Health and Social Innovation Centre

The new Health and Social Innovation Centre at the University of New Brunswick is an interdisciplinary health science facility that aims to not only facilitate collaboration amongst disparate research groups, but also between students and faculty.

Client

University of New Brunswick

Location

Saint John, New Brunswick

Category

Architecture /
Campus Environments /
Learning Environments /

Stats

60,000 SF

Targeting LEED Gold

The 60,000 square foot, 4 story building occupies a prominent site in the campus’ academic core and redefines the central quad with its modern and transparent design. The building’s program ascends from public, more student-centric spaces to quieter, private spaces. By stepping down a level, the design team was able to connect the building to the campus’ existing pedestrian tunnel system. This floor features a retail food outlet, a large gathering space for students, and two active learning classrooms. A social stair connects the space to the quad-level above, which features an additional active-learning classroom, as well as a suite of flexible spaces that can be used as faculty offices, conference rooms, or group study rooms. Researcher offices and associated support spaces arranged into pods are located on the second floor, along with student study spaces, giving students exposure and access to the research based program. Level three offers a large multi-purpose room paired with a test kitchen, quieter places for individual contemplation and views to the Saint John and Kennebecasis Rivers. Outdoors, the project offers a healing garden filled with natural herbs and remedies associated with local first nations tribes and a plaza that can be flooded in the winter for recreational hockey and ice skating.

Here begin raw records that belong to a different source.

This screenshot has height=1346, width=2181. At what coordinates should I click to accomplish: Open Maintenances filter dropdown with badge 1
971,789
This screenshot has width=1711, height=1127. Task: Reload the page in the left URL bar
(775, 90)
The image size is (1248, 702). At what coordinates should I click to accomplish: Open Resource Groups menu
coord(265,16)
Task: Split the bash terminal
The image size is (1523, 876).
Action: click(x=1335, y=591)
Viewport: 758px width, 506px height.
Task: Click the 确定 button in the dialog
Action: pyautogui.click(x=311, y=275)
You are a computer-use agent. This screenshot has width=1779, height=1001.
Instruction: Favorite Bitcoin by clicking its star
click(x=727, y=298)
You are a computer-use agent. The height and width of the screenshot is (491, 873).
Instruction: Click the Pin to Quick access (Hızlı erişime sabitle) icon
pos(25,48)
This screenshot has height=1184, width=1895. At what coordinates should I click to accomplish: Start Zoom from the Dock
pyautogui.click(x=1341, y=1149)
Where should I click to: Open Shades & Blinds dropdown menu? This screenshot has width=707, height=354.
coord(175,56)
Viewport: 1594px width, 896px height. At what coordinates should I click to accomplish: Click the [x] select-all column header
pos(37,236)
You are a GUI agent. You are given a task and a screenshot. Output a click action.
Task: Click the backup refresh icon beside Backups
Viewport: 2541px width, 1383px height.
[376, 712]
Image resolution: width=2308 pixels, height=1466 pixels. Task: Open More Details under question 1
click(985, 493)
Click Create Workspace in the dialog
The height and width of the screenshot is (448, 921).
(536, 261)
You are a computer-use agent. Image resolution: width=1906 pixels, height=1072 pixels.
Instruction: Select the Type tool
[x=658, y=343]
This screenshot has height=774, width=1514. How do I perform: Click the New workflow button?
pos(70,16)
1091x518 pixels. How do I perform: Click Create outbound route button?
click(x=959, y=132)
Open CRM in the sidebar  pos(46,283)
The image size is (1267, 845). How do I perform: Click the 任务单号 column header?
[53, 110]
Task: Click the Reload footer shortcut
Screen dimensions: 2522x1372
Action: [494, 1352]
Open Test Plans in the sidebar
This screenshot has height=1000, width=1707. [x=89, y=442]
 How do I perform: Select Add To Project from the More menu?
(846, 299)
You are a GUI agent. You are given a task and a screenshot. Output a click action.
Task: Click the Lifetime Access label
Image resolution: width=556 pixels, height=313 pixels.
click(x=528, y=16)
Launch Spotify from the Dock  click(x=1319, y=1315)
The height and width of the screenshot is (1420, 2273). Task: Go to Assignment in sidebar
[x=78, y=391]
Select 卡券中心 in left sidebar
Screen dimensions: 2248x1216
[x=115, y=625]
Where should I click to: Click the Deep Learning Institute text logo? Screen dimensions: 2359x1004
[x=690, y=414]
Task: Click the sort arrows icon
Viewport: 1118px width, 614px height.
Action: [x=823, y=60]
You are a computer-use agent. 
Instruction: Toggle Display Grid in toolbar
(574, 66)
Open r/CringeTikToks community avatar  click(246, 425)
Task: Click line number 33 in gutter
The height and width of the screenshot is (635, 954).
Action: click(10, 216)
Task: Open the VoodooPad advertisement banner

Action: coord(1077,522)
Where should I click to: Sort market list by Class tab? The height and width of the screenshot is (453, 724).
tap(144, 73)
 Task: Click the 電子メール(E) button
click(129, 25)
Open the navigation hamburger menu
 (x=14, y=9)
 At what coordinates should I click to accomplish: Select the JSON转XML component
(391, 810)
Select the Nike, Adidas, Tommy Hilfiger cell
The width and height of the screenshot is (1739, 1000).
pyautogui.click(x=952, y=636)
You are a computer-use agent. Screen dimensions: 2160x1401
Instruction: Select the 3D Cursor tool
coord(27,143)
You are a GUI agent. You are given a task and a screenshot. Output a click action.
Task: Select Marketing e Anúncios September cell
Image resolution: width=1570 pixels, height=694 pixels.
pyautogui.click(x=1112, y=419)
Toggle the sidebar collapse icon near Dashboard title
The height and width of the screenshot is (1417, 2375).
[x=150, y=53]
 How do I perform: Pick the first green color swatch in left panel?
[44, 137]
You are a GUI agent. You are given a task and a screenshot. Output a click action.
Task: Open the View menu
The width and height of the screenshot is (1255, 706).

The building utilizes a hybrid structural system of steel, concrete, and timber. Acknowledging the desire for flexibility and adaptability, the more formally programmed spaces are contained within the steel portion of the building, allowing for the floors to be re-purposed and re-planned as institutional needs change. A precast concrete offset core houses gender-neutral restrooms and vertical circulation. A timber structure encapsulates the larger, more socially-focused spaces, offering a warmer aesthetic. The project is targeting LEED Gold.